5 November 2007

High Level

Ben Turok probably does not mean to do so, but by introducing his report (see below) with the words “high-level seminar”, he inadvertently fingers a problem that has grown up spontaneously all around. This is the problem of “High Level”. Meetings are “high level” when the doors are closed; when no illiterates are present; when no disagreements are expected, or tolerated; when obedience is expected. And so forth. What the heck did Ben think he was trying to say with these words? Anyway, it was only a seminar he was reporting.

Ben’s “New Agenda” seminar found that the public service, thirteen years after the democratic election, of which the RDP (in which Ben Turok had a hand) was the manifesto, is not yet ready to do public service! It has been designed not to be capable of assisting the country to develop, and who cares? Nobody has been watching this. Ben cares, but Ben is like Jonah. He keeps surviving, while one ship after another goes down under him.

A serious question that we will have to pursue is: if we get an Alliance Pact, are we not just coming full circle? Are we not just going to launch ourselves off again from the same RDP point we launched from in 1994, and with exactly the same results? We will have to go back to the Pact debate, and examine this question.

Meanwhile (second item below) here is another kind of “high level” – the so-called traditional leadership (with its companion, traditional followership), a continuing aspect of the class struggle in the political economy of South Africa.

Thirdly, as an assistance for the continuation of the Pact debate, see below the link to the (shortened) Political Resolution of CPI 19th All-India Congress, which shows that the Indians have been a lot more imaginative in dealing with a situation that is not so very different from ours.

We are sorry to hear of the death of Margaret Legum.
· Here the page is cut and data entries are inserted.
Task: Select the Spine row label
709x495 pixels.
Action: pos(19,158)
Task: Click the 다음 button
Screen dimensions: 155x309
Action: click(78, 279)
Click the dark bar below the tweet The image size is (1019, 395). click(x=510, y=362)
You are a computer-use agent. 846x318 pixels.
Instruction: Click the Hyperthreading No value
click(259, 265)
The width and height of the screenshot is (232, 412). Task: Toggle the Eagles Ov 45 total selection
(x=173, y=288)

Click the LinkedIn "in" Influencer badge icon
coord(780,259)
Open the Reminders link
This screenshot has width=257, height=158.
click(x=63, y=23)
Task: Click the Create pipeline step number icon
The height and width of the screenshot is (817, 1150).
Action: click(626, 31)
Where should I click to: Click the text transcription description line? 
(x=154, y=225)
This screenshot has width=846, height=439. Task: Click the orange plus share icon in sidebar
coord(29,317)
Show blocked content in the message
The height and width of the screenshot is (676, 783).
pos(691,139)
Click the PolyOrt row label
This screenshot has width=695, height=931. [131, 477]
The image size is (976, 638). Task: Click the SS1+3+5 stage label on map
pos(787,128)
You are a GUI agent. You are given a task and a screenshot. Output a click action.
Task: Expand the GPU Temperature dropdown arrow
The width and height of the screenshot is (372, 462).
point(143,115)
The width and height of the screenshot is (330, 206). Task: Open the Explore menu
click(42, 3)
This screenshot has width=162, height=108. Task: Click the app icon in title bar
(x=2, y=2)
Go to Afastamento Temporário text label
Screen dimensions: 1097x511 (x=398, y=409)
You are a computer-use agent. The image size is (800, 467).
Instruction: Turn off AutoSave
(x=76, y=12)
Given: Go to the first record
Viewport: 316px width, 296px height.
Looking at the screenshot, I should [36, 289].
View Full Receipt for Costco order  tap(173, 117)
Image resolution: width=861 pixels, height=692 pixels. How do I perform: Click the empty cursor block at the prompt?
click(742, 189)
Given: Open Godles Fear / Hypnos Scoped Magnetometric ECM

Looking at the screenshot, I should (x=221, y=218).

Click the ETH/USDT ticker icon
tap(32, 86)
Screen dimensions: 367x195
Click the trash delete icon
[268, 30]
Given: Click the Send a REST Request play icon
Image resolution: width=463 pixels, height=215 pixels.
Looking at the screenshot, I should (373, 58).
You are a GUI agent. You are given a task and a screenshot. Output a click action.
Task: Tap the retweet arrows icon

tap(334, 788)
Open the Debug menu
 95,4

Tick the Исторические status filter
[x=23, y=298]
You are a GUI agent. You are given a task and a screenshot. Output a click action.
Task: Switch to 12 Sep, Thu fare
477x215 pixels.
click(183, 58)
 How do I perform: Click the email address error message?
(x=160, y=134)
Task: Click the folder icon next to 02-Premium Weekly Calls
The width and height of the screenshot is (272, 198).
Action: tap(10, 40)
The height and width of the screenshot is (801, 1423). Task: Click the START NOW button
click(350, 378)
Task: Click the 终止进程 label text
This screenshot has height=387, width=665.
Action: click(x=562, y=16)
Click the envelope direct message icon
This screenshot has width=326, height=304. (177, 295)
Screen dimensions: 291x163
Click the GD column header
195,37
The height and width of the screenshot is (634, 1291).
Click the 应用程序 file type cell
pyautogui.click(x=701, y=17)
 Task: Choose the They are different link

She was somebody who never accepted that things had to turn out the way they have in South Africa. She was a living rebuke to patronising, smug, complacent, duplicitous characters like Trevor Manuel and Tito Mboweni, and others who, like them, are economical with the truth and who care less about the people than about the “indicators”. Or is it the “fundamentals”? Anyway, it is not the people. Margaret Legum did care about the people and she worked hard.

The Communist University meets tomorrow at 17h00 in the SACP boardroom, COSATU House.

Click on these links:

Public service not equipped for development, Ben Turok, S Times (830 words)

Traditional leaders back extra taxes, Wonder Hlongwa, City Press (346 words)

Political Resolution of CPI 19th All-India Congress, abridged (10149 words)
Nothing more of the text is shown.